How can we find cost when streaming and using gpt-4-1106-vision-preview using auto detail?

We’re using gpt-4-1106-vision-preview and streaming responses, and would like to be able to track cost in our analytics.

Streaming responses don’t seem to give token counts for some reason, so our only method is to estimate. We’re estimating tokens by counting from response text, but for the image there’s not an easy way to do this.

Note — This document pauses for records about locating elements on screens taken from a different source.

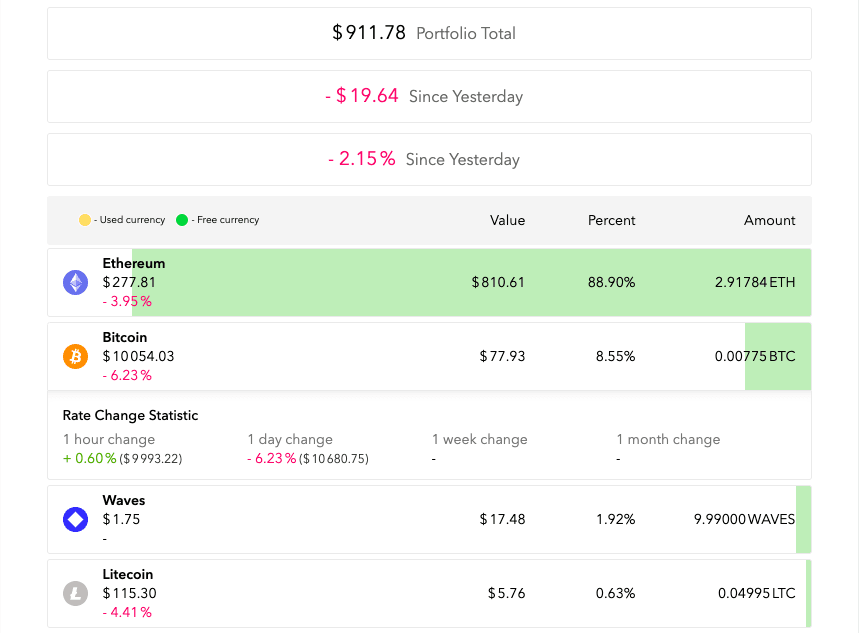Image resolution: width=859 pixels, height=633 pixels.
Task: Sort by the Amount column header
Action: 769,220
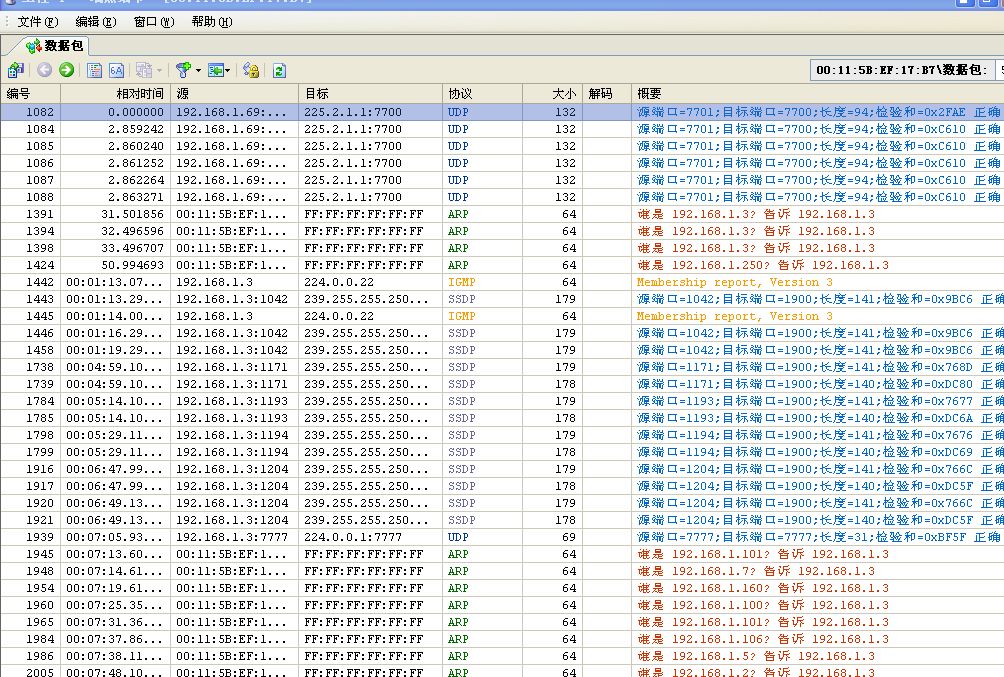Viewport: 1004px width, 677px height.
Task: Click the green refresh icon
Action: (279, 70)
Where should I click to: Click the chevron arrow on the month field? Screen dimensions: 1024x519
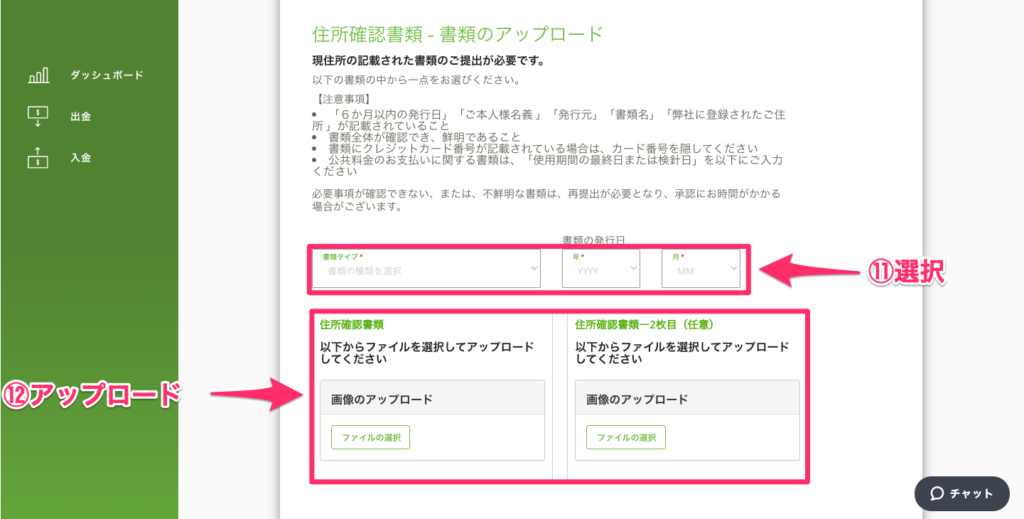[x=732, y=269]
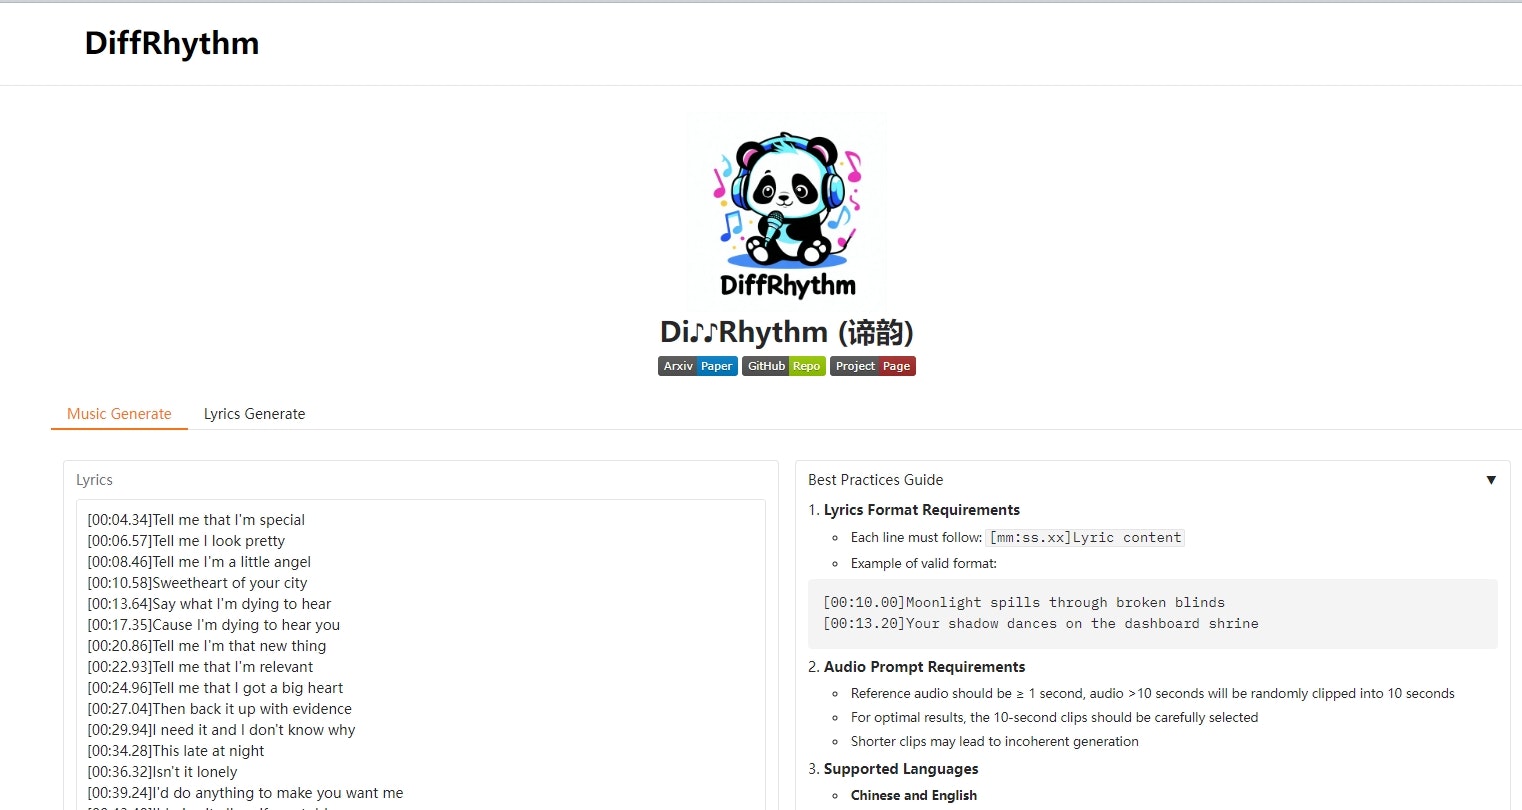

We’re using the ‘auto’ detail option, which will either use low or high resolution based on image size, but doesn’t really detail how that is done

The pricing calculator is very confusing, and shows that it seems to be resizing images to reduce count of 512x512 but it’s not clear what the algorithm is for this.

Here’s some examples:
10240x10240 → Resizes to 712x712 → 4 tiles
1024x1024 → Resizes to 712x712 → 4 tiles (why is this even resizing if it doesn’t reduce tiles???)
1024x10240 → Resizes to 205x2048 → 4 tiles
1111x513 → No resize → 6 tiles
111x51 → No resize → 1 tile

Does anyone know how this is calculated and whether it decides to resize or not and why?


@jason.banich , Were you able to figure out estimating costs for your vision streaming usecase? We are trying to do a similar thing now and looking for some optimal solutions. Any updates would be helpful.